Ok, after a few days of Web server issues, I think the blog is back up and running. It was totally my fault and this problem illustrates the importance of getting your .htaccess file correct.

If you are not a web developer OR you are not concerned with your web site’s search engine rankings, you will probably enjoy the rest of this post about as much as watching grass grow.

When I first noticed the server problems, I was as confused as Paris Hilton in a 4th grade math class. “What is going on”, I wondered (sidenote – those were not my exact words. As Mark Twain said, “Under certain trying circumstances, profanity provides a relief denied even to prayer”).

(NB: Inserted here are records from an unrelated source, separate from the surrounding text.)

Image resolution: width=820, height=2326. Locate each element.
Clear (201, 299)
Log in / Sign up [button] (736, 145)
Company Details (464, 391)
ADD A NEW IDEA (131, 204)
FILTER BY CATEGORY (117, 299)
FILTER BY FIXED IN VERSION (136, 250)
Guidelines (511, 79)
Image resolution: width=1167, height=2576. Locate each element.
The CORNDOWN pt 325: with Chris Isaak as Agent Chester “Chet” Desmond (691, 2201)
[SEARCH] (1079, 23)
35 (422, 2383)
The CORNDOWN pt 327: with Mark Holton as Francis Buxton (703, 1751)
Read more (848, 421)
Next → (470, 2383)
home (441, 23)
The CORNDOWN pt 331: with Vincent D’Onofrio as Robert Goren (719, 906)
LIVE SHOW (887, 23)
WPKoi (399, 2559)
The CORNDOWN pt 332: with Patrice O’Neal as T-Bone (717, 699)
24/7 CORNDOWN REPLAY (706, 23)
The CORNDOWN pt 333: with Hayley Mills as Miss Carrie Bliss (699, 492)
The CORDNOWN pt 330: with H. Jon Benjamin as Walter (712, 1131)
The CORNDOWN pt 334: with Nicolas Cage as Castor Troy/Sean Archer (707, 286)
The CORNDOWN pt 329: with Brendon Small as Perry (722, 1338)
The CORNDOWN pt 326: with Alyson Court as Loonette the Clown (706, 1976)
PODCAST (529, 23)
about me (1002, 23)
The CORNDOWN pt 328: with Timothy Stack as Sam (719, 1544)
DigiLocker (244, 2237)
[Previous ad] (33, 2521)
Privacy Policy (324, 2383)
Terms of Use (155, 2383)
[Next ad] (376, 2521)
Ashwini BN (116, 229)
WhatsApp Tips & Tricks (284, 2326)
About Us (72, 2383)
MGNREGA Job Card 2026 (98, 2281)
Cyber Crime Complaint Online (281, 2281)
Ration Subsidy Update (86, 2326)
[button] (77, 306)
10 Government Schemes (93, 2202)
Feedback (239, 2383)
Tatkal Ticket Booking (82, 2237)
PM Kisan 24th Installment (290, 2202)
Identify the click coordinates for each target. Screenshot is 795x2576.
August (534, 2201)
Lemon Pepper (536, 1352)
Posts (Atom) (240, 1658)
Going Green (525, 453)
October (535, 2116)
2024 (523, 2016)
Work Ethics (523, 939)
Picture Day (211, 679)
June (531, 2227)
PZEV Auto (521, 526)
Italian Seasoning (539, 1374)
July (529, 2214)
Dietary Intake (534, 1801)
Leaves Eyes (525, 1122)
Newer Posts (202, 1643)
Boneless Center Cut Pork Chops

So, being a card carrying member of the tin foil hat club, I naturally feared the worst. I checked all the usual suspects responsible for sites crashing – hackers, a sudden onslaught of traffic (aka DOS), etc. Nope, nothing so sinister as that.

Then, it hit me like a visit from my inlaws. I remembered that I recently did some URL rewriting through the wonderful .htaccess file. Basically, I was using Redirect 301 to redirect old URLs to the new ones. Like a doofus, I created the .htaccess file, uploaded it and then left town for a few days without checking to make sure all was well with what I had just done.

So, I quickly checked the .htaccess file line-by-line. Bingo – I had written ONE LINE incorrectly. In fact, ONE component of that one line was out of place. Here is what I had written:
Redirect /blog/2007/02/clear-your-web-browser-cache/ 301 http://crystalcoasttech.com/blog/clear-your-web-browser-cache/

However, it should have been written like this:
Redirect 301 /blog/2007/02/clear-your-web-browser-cache/ http://crystalcoasttech.com/blog/clear-your-web-browser-cache/
Notice the placement of “301” in both examples. D’oh. Something so small as that and yet it brought the entire blog to a screeching halt. Let this be a lesson:

  1. Make sure to write your code in the correct format.
  2. After you upload new code to your site, make sure you check everything for errors.

If I would have followed either one of those rules, I would not have had these problems. One of the main purposes of using a .htaccess file is to help preserve search engine rankings. However, by not having my .htaccess file written correctly, I actually did more harm than good.

EDIT 8/10/07 – I really do know how to write .htaccess files. I started each line with “Redirect 301” and then I was pasting the URL to be redirected. The problem was that I accidentally pasted the URL between “Redirect” and “301”. D’oh.